The NACore structure from the crystallographic results of Rodriguez et al., (2015) has more recently been found in a nearly full length α-syn cryoEM structure (Li et al., (2018)). Which polymorph of α-syn fibrils is the most relevant in brain disease is currently unknown. But in any case, we have designed peptides which inhibit the aggregation of full length α-syn in vitro and in cells. Also, in the ssNMR-determined structure, part of NACore is at the core of the domain. It is possible that binding to this segment is sufficient to inhibit fibril elongation of that polymorph too.

3) Why were the inhibitors not tested in a neuronal cell line? Is there any specific reason for choosing a non-neuronal cell line?

We used the non-neuronal cell line HEK293 cells over-expressing YFP fused α-syn because they are a very convenient and well-established model for studying the seeding of α-syn in cells (Sanders et al., (2014)). These cells have been successfully used in several other studies involving α-syn seeding (Prusiner et al., (2015)).

4) Since the non-neuronal cell line does not exhibit cellular toxicity, any extrapolation towards Parkinson's disease or other neurodegenerative diseases is questionable. Protection from cellular toxicity would be essential to demonstrate the usefulness of the molecules.

In this work, we have exclusively focused on inhibiting seeding as recent work has shown that seeding is an important determinant of disease progression. Our results encourage future studies to test these inhibitors’ therapeutic efficacy in mouse model of Parkinson’s disease. Additionally, in Parkinson’s disease as well as prion disease, fibril formation seems to be necessary for spreading, but not directly for cytotoxicity. The nature of the toxic agents is a topic of intense investigation, but not addressed in this paper.

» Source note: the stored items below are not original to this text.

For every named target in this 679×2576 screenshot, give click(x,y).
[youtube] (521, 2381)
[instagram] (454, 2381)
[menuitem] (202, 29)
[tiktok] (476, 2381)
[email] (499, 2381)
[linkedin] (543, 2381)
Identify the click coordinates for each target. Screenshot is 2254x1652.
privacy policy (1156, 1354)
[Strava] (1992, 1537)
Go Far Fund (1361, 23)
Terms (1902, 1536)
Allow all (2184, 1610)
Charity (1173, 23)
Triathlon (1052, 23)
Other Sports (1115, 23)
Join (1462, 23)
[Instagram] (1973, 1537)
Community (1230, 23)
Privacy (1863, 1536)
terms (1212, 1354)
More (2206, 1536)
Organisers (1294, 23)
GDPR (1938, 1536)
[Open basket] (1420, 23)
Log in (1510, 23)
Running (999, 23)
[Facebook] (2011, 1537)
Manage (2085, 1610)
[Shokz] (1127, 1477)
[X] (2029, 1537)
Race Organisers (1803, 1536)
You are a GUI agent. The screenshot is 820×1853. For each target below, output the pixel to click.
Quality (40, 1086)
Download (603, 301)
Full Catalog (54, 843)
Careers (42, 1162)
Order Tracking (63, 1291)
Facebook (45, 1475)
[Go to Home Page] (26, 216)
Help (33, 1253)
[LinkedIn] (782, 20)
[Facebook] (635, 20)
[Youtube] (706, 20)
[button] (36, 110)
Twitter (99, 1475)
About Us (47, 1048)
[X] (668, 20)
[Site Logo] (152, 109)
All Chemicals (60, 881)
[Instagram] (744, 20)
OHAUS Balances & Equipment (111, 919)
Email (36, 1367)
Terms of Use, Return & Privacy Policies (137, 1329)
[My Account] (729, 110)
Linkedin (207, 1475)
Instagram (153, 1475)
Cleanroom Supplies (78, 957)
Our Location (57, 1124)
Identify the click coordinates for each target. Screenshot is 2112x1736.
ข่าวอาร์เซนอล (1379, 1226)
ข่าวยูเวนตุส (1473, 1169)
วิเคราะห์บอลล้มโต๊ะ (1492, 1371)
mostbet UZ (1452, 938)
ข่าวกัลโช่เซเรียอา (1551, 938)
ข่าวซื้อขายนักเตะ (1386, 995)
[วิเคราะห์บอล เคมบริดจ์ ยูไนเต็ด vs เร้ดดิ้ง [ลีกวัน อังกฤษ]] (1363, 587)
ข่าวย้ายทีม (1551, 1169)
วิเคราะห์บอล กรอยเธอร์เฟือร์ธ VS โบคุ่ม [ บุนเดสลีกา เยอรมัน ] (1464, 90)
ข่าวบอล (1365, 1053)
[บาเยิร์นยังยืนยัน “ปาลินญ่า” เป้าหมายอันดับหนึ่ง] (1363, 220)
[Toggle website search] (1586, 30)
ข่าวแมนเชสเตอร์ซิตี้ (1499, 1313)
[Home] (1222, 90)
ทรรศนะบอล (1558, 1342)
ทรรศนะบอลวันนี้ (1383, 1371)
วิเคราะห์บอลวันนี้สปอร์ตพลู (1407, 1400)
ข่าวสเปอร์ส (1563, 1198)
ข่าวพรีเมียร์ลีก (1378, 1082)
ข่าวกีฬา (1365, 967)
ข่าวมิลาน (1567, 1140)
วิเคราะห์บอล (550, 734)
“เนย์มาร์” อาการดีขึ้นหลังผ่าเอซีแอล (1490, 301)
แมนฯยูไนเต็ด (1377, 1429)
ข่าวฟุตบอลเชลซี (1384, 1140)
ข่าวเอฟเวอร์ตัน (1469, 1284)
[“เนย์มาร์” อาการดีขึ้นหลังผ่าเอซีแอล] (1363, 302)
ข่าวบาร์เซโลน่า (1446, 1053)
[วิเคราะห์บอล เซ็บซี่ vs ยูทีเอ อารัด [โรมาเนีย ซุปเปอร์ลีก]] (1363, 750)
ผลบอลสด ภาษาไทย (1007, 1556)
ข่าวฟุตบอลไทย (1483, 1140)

5) The inhibitors prevent extension of fibril. Would that mean that there is an accumulation of protofilaments or oligomers? Is it possible that these protofilaments or oligomers are more toxic than fibrillar species? This comes back to the lack of toxicity data.

We did not observe any loss of cell viability in HEK293 cells transfected with the inhibitors suggesting that the treatment with inhibitors renders α-syn in an inert conformation. It is possible that inhibitors cause an accumulation of protofilaments or oligomers but from our assays these appear to be non-toxic.

6) Do the inhibitory peptides aggregate by themselves?

The inhibitory peptides do not aggregate by themselves. We tested the aggregation of inhibitors by ThT, EM and cell seeding data as shown in Figure 4 in the revised manuscript.